Vorgegebener Text.

+ + + + +

Ökumenik, Konfessionskunde

Autor/Hrsg.:

Schatz, Klaus

Titel/Untertitel:

Geschichte der deutschen Jesuiten (1814–1983). 5 Bde.

Verlag:

Münster: Aschendorff 2013. Bd. I: 1814–1872. XXX, 274 S. Geb. EUR 48,00. ISBN 978-3-402-12964-7. Bd. II: 1872–1917. VI, 321 S. Geb. EUR 52,00. ISBN 978-3-402-12965-4. Bd. III: 1917–1945. VIII, 451 S. Geb. EUR 72,00. ISBN 978-3-402-12966-1. Bd. IV: 1945–1983. X, 534 S. Geb. EUR 85,00. ISBN 978-3-402-12967-8. Bd. V: Quellen, Glossar, Biogramme, Gesamtregister. V, 490 S. Geb. EUR 78,00. ISBN 978-3-402-12968-5.

+ + + + +

Extrahierte Einträge.

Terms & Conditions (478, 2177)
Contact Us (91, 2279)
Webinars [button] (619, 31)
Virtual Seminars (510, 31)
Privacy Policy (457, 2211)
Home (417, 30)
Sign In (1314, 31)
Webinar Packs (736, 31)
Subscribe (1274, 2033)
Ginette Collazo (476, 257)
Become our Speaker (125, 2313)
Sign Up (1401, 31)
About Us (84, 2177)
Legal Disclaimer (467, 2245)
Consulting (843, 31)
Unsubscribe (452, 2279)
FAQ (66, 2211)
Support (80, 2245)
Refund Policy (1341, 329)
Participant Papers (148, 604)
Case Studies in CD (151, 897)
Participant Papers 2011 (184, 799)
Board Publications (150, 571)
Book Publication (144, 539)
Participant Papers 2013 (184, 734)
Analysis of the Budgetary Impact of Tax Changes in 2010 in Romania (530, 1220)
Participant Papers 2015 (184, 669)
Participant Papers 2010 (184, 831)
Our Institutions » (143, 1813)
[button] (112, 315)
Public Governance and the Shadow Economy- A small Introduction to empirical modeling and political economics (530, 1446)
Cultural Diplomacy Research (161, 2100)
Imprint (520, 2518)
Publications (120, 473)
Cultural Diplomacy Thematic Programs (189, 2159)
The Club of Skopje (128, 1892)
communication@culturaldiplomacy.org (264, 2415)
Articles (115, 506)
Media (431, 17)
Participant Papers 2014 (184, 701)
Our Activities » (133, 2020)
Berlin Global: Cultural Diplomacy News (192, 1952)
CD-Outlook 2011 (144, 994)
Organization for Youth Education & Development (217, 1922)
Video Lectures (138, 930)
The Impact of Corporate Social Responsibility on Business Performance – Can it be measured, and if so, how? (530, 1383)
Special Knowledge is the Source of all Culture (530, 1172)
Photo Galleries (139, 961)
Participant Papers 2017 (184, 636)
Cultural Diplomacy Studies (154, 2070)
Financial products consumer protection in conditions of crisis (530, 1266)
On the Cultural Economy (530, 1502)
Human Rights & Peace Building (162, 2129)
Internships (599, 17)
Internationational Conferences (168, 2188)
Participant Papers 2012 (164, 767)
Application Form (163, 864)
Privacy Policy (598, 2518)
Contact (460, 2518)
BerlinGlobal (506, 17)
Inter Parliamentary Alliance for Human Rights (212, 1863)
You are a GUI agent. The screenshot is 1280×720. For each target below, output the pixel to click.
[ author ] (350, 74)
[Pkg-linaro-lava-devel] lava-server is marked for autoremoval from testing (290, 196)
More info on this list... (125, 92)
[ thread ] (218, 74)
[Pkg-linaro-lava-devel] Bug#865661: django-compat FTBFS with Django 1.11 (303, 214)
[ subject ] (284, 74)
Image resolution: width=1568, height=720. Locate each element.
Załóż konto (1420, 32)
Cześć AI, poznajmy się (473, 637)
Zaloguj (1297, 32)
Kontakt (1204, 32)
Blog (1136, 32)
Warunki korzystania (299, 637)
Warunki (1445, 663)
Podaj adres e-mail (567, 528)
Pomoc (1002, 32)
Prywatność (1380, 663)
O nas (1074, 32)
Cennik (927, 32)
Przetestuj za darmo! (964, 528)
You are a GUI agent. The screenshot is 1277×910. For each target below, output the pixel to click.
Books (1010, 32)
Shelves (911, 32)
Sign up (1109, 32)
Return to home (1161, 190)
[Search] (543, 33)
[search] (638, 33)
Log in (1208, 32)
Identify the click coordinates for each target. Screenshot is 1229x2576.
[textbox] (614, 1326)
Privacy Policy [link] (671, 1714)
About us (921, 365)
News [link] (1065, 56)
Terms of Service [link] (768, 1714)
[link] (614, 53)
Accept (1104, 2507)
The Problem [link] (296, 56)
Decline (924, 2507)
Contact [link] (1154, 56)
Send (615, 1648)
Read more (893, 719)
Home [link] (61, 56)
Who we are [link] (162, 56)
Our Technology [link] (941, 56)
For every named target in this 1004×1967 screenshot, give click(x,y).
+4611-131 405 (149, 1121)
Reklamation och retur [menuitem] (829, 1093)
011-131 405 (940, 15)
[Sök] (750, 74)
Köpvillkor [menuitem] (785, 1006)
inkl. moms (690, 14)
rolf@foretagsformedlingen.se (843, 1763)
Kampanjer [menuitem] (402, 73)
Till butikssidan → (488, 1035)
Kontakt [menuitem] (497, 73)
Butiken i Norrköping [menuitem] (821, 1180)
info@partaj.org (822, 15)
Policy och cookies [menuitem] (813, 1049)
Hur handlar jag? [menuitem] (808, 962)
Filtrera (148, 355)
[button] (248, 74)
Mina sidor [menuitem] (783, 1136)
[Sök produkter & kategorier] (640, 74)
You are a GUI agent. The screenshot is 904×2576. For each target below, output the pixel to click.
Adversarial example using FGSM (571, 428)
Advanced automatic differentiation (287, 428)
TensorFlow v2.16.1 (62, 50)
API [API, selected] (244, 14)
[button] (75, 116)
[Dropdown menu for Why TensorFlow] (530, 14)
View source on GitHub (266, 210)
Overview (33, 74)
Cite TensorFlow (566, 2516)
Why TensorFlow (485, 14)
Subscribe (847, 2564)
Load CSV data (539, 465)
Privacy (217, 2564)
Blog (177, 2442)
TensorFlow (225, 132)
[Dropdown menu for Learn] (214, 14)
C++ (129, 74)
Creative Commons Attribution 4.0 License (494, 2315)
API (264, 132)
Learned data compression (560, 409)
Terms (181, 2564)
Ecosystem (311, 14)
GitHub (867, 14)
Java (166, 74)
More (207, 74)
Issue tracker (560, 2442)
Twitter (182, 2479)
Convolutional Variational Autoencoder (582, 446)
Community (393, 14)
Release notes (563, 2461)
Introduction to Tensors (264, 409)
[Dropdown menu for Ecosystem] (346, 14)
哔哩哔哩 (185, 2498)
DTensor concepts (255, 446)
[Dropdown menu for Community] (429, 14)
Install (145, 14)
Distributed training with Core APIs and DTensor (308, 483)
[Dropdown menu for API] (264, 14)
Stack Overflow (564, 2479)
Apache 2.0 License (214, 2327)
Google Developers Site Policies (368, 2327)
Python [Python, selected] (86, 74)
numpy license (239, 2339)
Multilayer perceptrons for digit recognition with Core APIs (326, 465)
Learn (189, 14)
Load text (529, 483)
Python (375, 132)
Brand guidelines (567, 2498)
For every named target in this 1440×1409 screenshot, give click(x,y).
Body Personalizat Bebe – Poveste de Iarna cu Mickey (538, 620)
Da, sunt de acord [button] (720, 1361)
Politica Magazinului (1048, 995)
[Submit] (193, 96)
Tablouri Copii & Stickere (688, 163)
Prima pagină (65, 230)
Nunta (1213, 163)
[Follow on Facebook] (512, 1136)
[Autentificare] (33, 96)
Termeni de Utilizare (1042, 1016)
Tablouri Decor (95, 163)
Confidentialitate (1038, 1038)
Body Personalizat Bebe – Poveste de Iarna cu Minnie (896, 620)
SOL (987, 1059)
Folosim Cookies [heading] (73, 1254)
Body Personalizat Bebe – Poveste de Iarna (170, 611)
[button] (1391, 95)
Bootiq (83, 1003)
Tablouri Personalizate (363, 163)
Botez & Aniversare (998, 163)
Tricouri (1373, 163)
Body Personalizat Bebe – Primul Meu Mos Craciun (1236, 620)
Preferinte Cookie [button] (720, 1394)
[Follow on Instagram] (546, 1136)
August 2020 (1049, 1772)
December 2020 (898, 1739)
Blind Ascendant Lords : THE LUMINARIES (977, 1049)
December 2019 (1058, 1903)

+ + + + +

Zu bearbeitende Aufgaben.
a) Gib den Text zur Geschichte der deutschen Jesuiten wortgetreu wieder.
b) Skaliere die Einträge beginnend bei der Zeile, die „GitHub (867, 14)“ enthält, und endend bei der Zeile, die „Install (145, 14)“ enthält, beide eingeschlossen. Gib nur diese Zeilen vollständig mit ihrem Wortlaut erneut aus, wobei jede Koordinate in den Antworten mit 1,65 multipliziert und auf ganze Zahlen gerundet wird (bei ,5 aufrunden).

Ergebnisse.
a)
Ökumenik, Konfessionskunde

Autor/Hrsg.:

Schatz, Klaus

Titel/Untertitel:

Geschichte der deutschen Jesuiten (1814–1983). 5 Bde.

Verlag:

Münster: Aschendorff 2013. Bd. I: 1814–1872. XXX, 274 S. Geb. EUR 48,00. ISBN 978-3-402-12964-7. Bd. II: 1872–1917. VI, 321 S. Geb. EUR 52,00. ISBN 978-3-402-12965-4. Bd. III: 1917–1945. VIII, 451 S. Geb. EUR 72,00. ISBN 978-3-402-12966-1. Bd. IV: 1945–1983. X, 534 S. Geb. EUR 85,00. ISBN 978-3-402-12967-8. Bd. V: Quellen, Glossar, Biogramme, Gesamtregister. V, 490 S. Geb. EUR 78,00. ISBN 978-3-402-12968-5.

b)
GitHub (1431, 23)
Java (274, 122)
More (342, 122)
Issue tracker (924, 4029)
Twitter (300, 4090)
Convolutional Variational Autoencoder (960, 736)
Community (648, 23)
Release notes (929, 4061)
Introduction to Tensors (436, 675)
[Dropdown menu for Ecosystem] (571, 23)
哔哩哔哩 (305, 4122)
DTensor concepts (421, 736)
[Dropdown menu for Community] (708, 23)
Install (239, 23)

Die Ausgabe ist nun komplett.